Le comité établit un rapport détaillant les travaux conduits et déterminant la liste des biens culturels qui satisfont aux critères mentionnés au même article L. 115-11. Ce rapport est remis au Gouvernement, aux commissions permanentes chargées de la culture et des affaires étrangères de l'Assemblée nationale et du Sénat et à l'Etat demandeur. Il est rendu public, sous réserve de l'approbation de l'Etat demandeur.
A l'issue de cet examen, la commission nationale de restitution de biens culturels mentionnée à l'article L. 430-1-1, saisie par le ministre chargé de la culture, émet un avis public et motivé sur la demande de restitution.
Conformément à l'article 3 de la loi n° 2026-351 du 9 mai 2026, ces dispositions, dans leur rédaction issue de ladite loi, s'appliquent aux demandes de restitutions en cours d'examen à la date de sa publication.
Article L115-14
Version en vigueur depuis le 11/05/2026Version en vigueur depuis le 11 mai 2026
La sortie du domaine public est prononcée par un décret en Conseil d'Etat.
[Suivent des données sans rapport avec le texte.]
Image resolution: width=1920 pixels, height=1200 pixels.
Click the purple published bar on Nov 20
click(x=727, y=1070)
Lorsqu'il saisit le Conseil d'Etat, le Gouvernement lui transmet le rapport du comité mentionné à l'article L. 115-13 ainsi que l'avis de la commission mentionnée à l'article L. 430-1-1.
Lorsque le bien culturel concerné appartient à une personne morale de droit public autre que l'Etat, sa sortie du domaine public ne peut être prononcée qu'après approbation par cette personne morale.
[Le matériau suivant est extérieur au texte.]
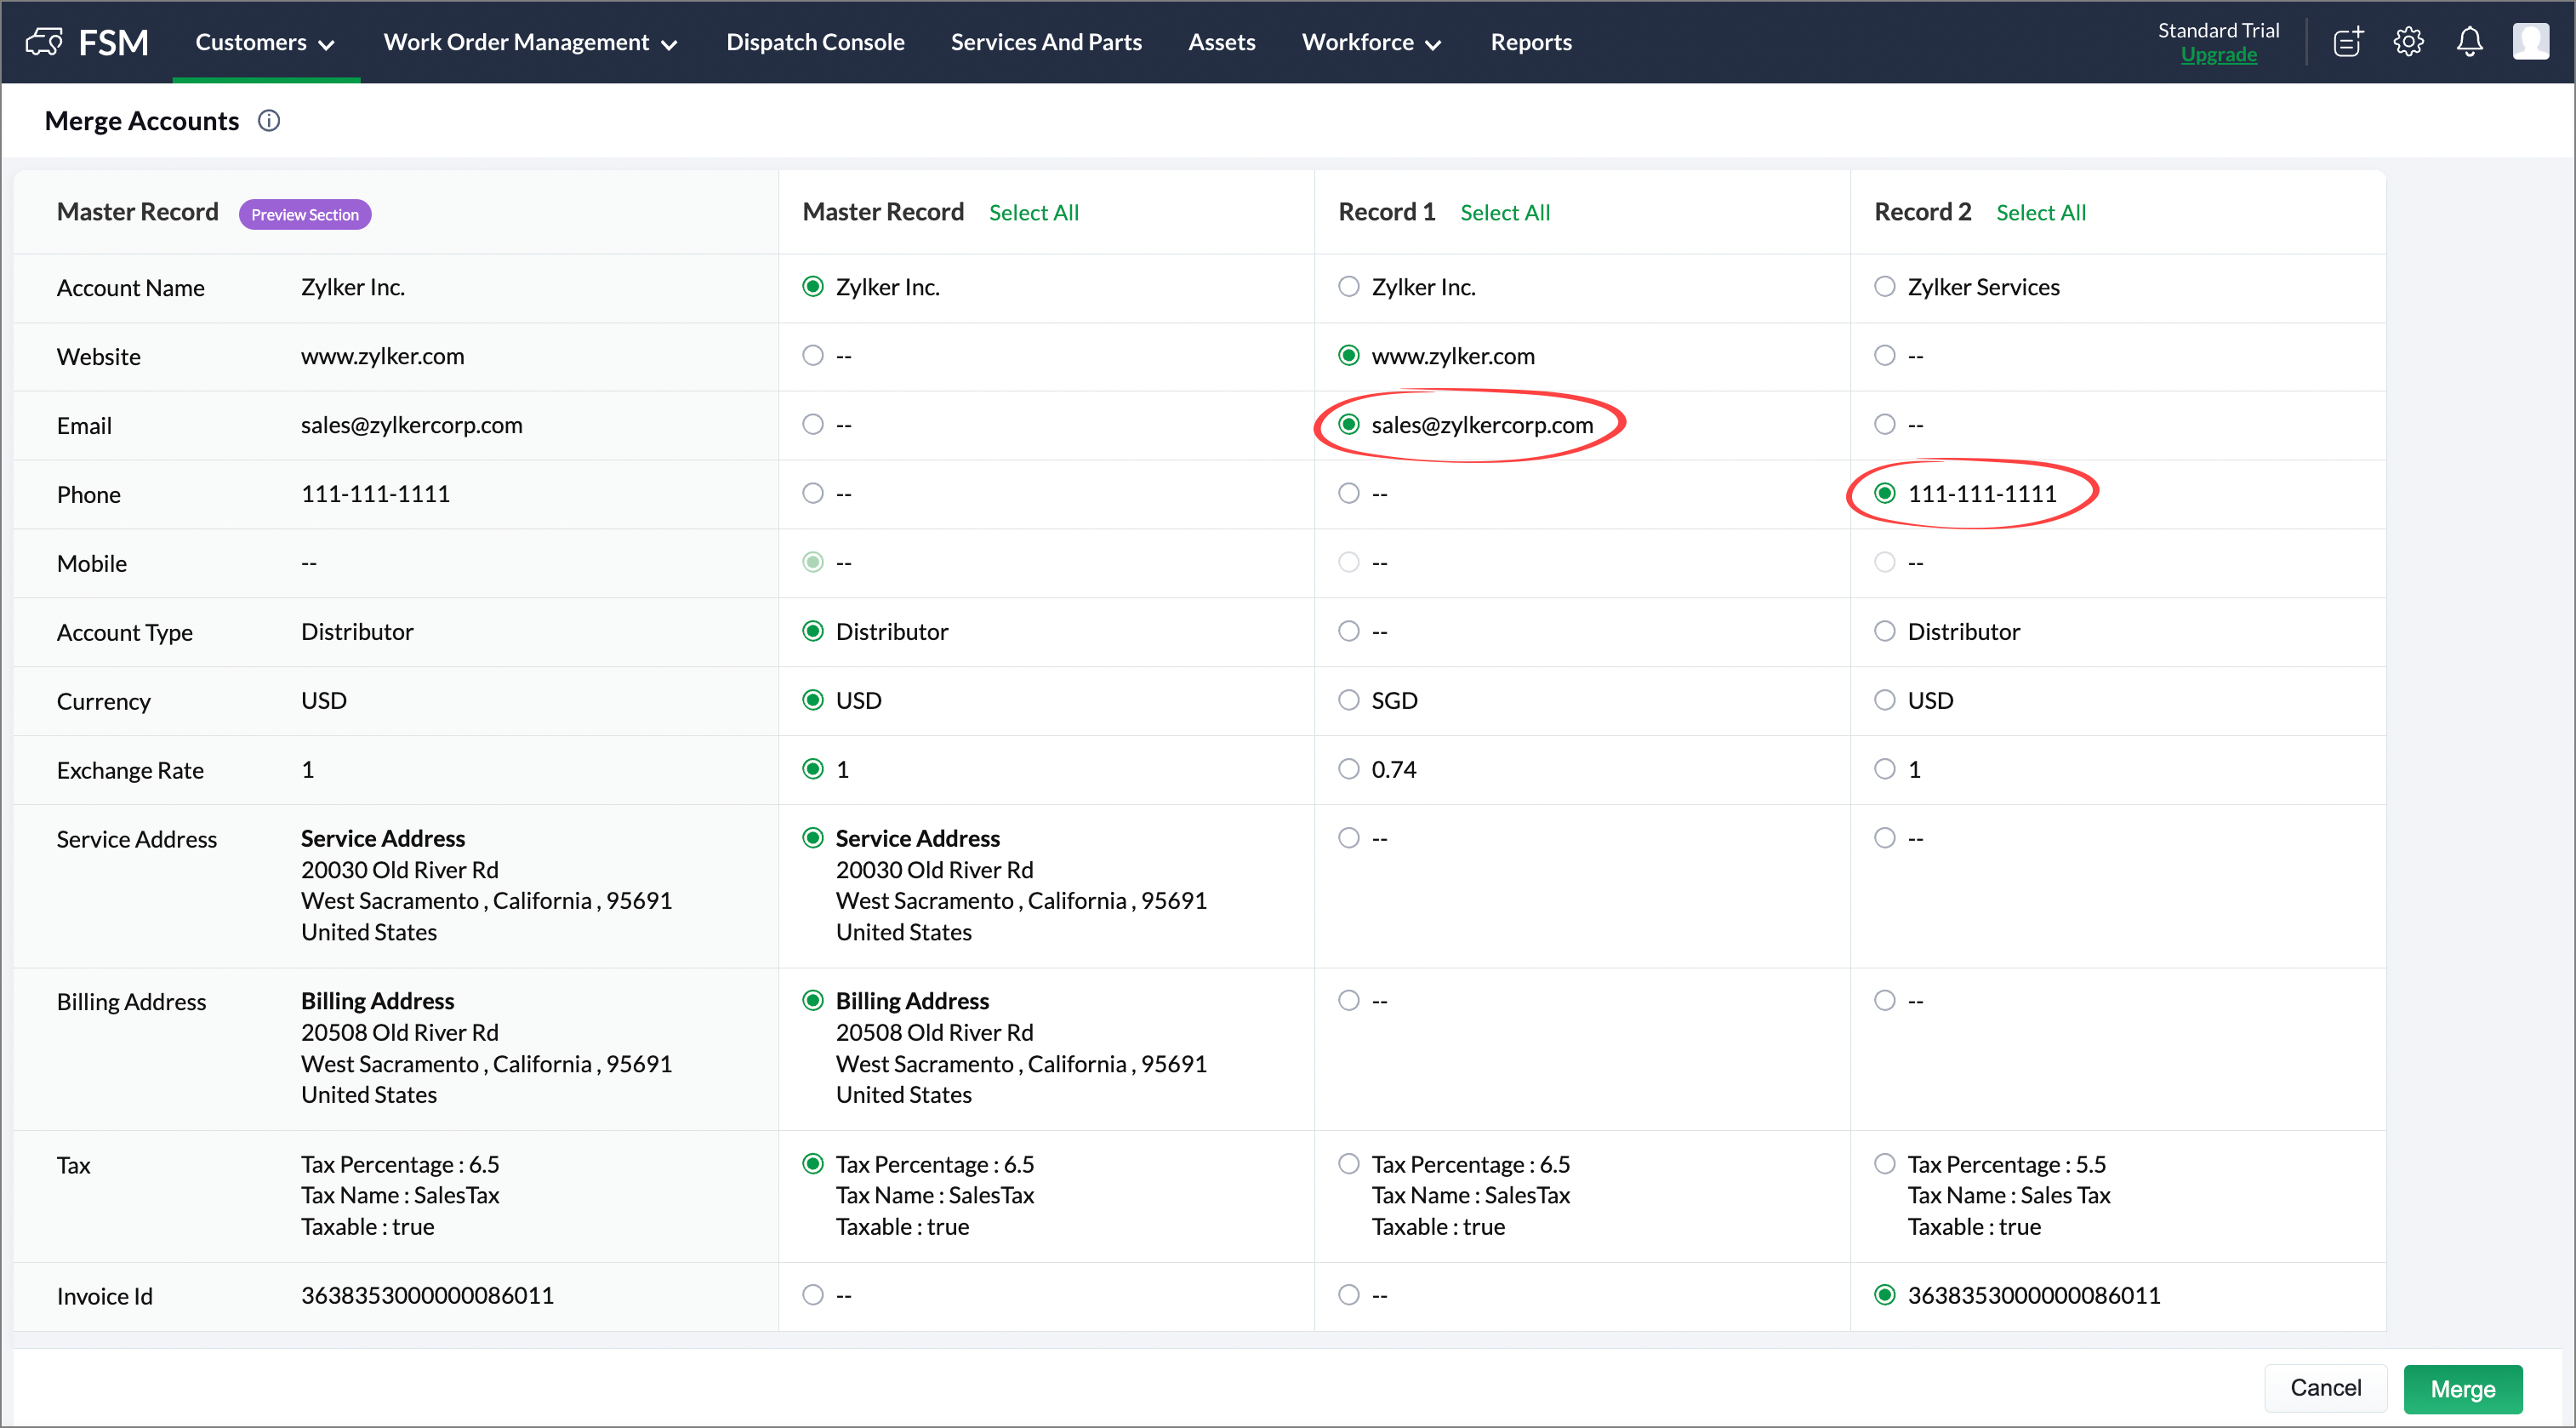Choose SGD currency from Record 1

click(1348, 700)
Conformément à l'article 3 de la loi n° 2026-351 du 9 mai 2026, ces dispositions, dans leur rédaction issue de ladite loi, s'appliquent aux demandes de restitutions en cours d'examen à la date de sa publication.
Article L115-15
Version en vigueur depuis le 11/05/2026Version en vigueur depuis le 11 mai 2026
I. - Par dérogation à l'article L. 451-7, la présente section est applicable aux biens culturels incorporés aux collections publiques par des dons et legs consentis avant ou après l'entrée en vigueur de la loi n° 2026-351 du 9 mai 2026 relative à la restitution de biens culturels ayant fait l'objet d'une appropriation illicite, sauf clause contraire stipulée dans la libéralité concernée.
II. - En présence d'une clause contraire, le consentement de l'auteur de la libéralité ou de ses ayants droit est nécessaire à l'application de la présente section.
L'intention de restitution est notifiée par acte extrajudiciaire à l'auteur de la libéralité et à ses ayants droit dont l'existence ne peut légitimement être ignorée ou qui peuvent être identifiés sans diligences manifestement disproportionnées. Il est également procédé à la publication de l'intention de restitution dans un journal d'annonces légales au lieu de conservation du bien culturel ainsi que par voie d'affichage et sur le site internet du ministère chargé de la culture.
Par dérogation au premier alinéa du présent II, en l'absence de réponse de l'auteur de la libéralité ou de ses ayants droit à l'expiration d'un délai de six mois à compter de la dernière formalité de publicité ou de la dernière notification accomplie, il peut être procédé à la sortie du bien culturel du domaine public dans les conditions définies à la présente section.
Conformément à l'article 3 de la loi n° 2026-351 du 9 mai 2026, ces dispositions, dans leur rédaction issue de ladite loi, s'appliquent aux demandes de restitutions en cours d'examen à la date de sa publication.
Article L115-16
Version en vigueur depuis le 11/05/2026Version en vigueur depuis le 11 mai 2026
Un décret en Conseil d'Etat détermine les conditions d'application de la présente section. Il précise, en particulier, les règles relatives à la forme et à l'instruction de la demande de restitution, celles relatives à la composition, à l'organisation et au fonctionnement du comité scientifique mentionné à l'article L. 115-13 ainsi que les modalités et les délais de remise du bien culturel à l'Etat concerné à la suite de sa sortie du domaine public.
Conformément à l'article 3 de la loi n° 2026-351 du 9 mai 2026, ces dispositions, dans leur rédaction issue de ladite loi, s'appliquent aux demandes de restitutions en cours d'examen à la date de sa publication.